ECLI:NL:RBASS:2007:BA7874

Rechtbank Assen

Datum uitspraak
13 juni 2007
Publicatiedatum
5 april 2013
Zaaknummer
06/1203 WW44
Instantie
Rechtbank Assen
Type
Uitspraak
Rechtsgebied
Bestuursrecht
Procedures
  • Eerste aanleg - enkelvoudig
Rechters
Vindplaatsen
  • Rechtspraak.nl
AI samenvatting door LexboostAutomatisch gegenereerd

Bezwaarschrift tegen niet-ontvankelijk verklaring van Stichting inzake bouwvergunning windturbine

In deze zaak heeft de Rechtbank Assen op 11 juni 2007 uitspraak gedaan in een geschil tussen een stichting en het college van Burgemeester en Wethouders van de gemeente Meppel. De stichting had bezwaar gemaakt tegen de niet-ontvankelijk verklaring van hun bezwaarschrift met betrekking tot een reguliere bouwvergunning voor het vernieuwen van een windturbine. De rechtbank oordeelde dat de stichting ten onrechte niet-ontvankelijk was verklaard. De rechtbank overwoog dat de stichting, op basis van haar statuten, wel degelijk als belanghebbende kon worden aangemerkt. De rechtbank concludeerde dat de verweerder onvoldoende had onderbouwd dat de nieuwe windturbine het landschap niet meer zou aantasten dan de bestaande turbine. De rechtbank vernietigde het bestreden besluit en droeg verweerder op om opnieuw te beslissen op het bezwaar van de stichting. Tevens werd verweerder veroordeeld in de proceskosten van de stichting, die op € 24,08 werden begroot, en het door de stichting betaalde griffierecht diende te worden vergoed. De uitspraak benadrukt het belang van de belangen van stichtingen in bestuursrechtelijke procedures en de noodzaak voor een zorgvuldige afweging van de gevolgen van bouwvergunningen voor het landschap.

Uitspraak

RECHTBANK ASSEN
Sector Bestuursrecht
Kenmerk: 06/1203 WW44
Uitspraak van de enkelvoudige kamer voor bestuursrechtelijke zaken d.d. 11 juni 2007
in het geding tussen
[eiseres]
en
het college van Burgemeester en Wethouders van de gemeente Meppel, verweerder.

**GEGEVENS:**
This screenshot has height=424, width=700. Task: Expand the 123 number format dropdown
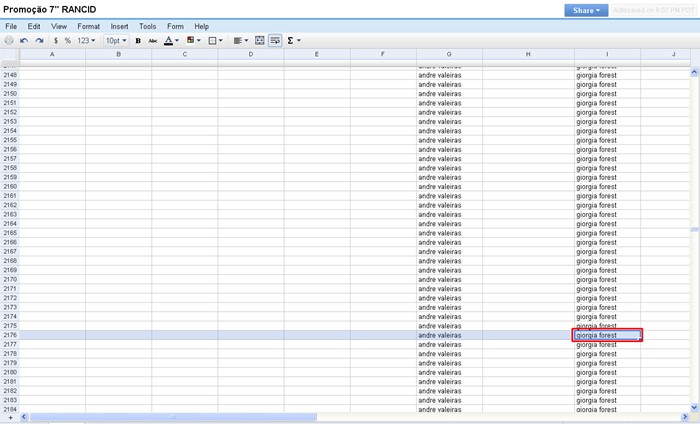pyautogui.click(x=88, y=41)
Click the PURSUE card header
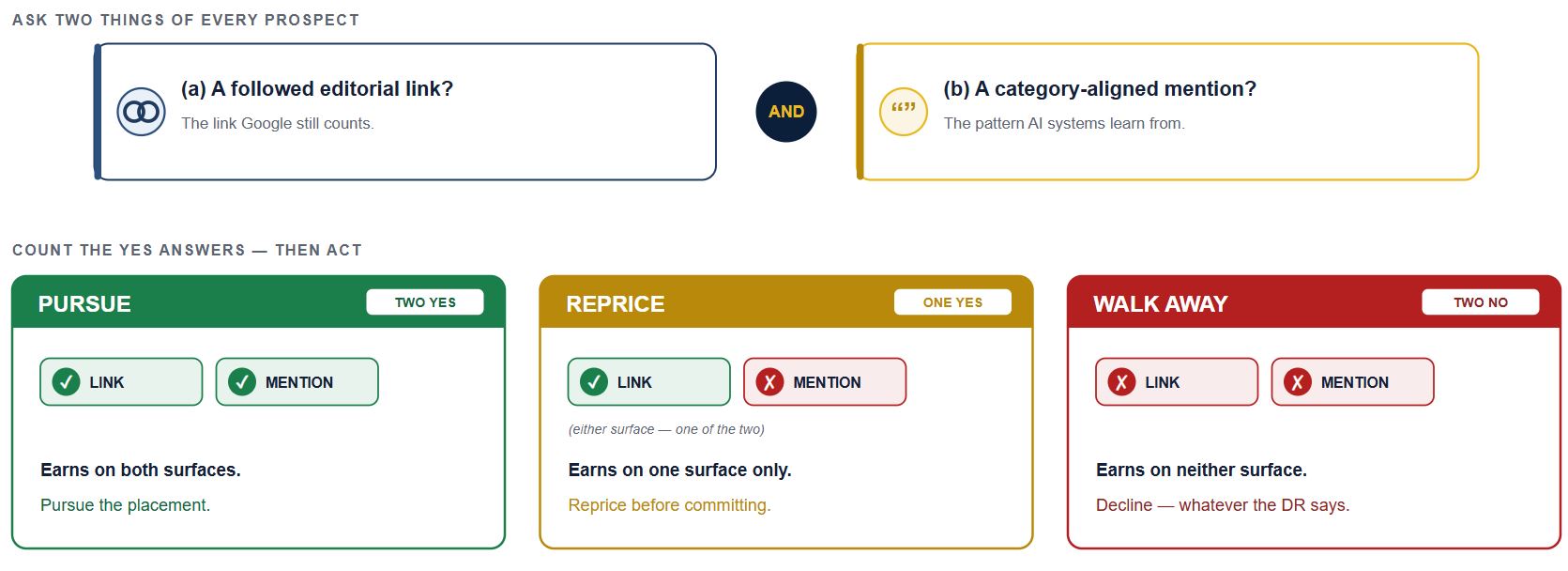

**OPDRACHTEN:**
1. Geef bij elke bewering aan of die klopt met de uitspraak over de windturbine: (a) de rechtbank verklaarde de stichting niet-ontvankelijk; (b) de proceskosten van de stichting werden op € 24,08 begroot; (c) de bouwvergunning betrof het vernieuwen van een windturbine. Antwoord met ja of nee en citeer de woorden uit de tekst die de doorslag geven.
2. Schrijf het vervolg van de uitspraak over de windturbine, aansluitend op de laatste regel van het tekstfragment.

**ANTWOORDEN:**
1.
(a) Nee: "De rechtbank oordeelde dat de stichting ten onrechte niet-ontvankelijk was verklaard."
(b) Ja: "die op € 24,08 werden begroot"
(c) Ja: "een reguliere bouwvergunning voor het vernieuwen van een windturbine"

2.
I. Procesverloop
Bij besluit van 6 september 2006 heeft verweerder de bezwaren van eiseres tegen het besluit van 9 mei 2006, inhoudende het verlenen van een reguliere bouwvergunning voor het vernieuwen van een windturbine, niet-ontvankelijk verklaard.
Namens eiseres is bij brief van 13 oktober 2006, aangevuld bij brief van 5 november 2006, tegen dit besluit bij de rechtbank beroep ingesteld.
Verweerder heeft bij brief van 8 november 2006 de op de zaak betrekking hebbende stukken ingezonden, later gevolgd door een verweerschrift bij brief van 1 december 2006. Eiseres heeft hiervan een afschrift ontvangen.
Het beroep is behandeld ter zitting van de rechtbank op 2 maart 2007, alwaar eiseres werd vertegenwoordigd door [gemachtigde].
Verweerder heeft zich doen laten vertegenwoordigen door A. van der Wal en gemachtigde J. Vos.
Voorts is als vergunninghouder verschenen [belanghebbende], bijgestaan door zijn gemachtigde J. Bakker.
II. Motivering
Feiten en omstandigheden
Bij haar oordeelsvorming betrekt de rechtbank de navolgende feiten en omstandigheden.
Met het daartoe bestemde formulier heeft [belanghebbende] op 23 maart 2006 een aanvraag om reguliere bouwvergunning voor het vernieuwen van een windturbine aan de [adres] bij verweerder ingediend.
Het voornoemde bouwplan is ter advisering voorgelegd aan de Welstandscommissie ‘het Drents Plateau’. In een advies van 27 maart 2006 heeft de Welstandscommissie aangegeven dat het bouwplan voldoet aan redelijke eisen van welstand.
Bij primair besluit van 9 mei 2006 heeft verweerder een reguliere bouwvergunning voor het vernieuwen van een windturbine op het voornoemde perceel aan [belanghebbende] verleend.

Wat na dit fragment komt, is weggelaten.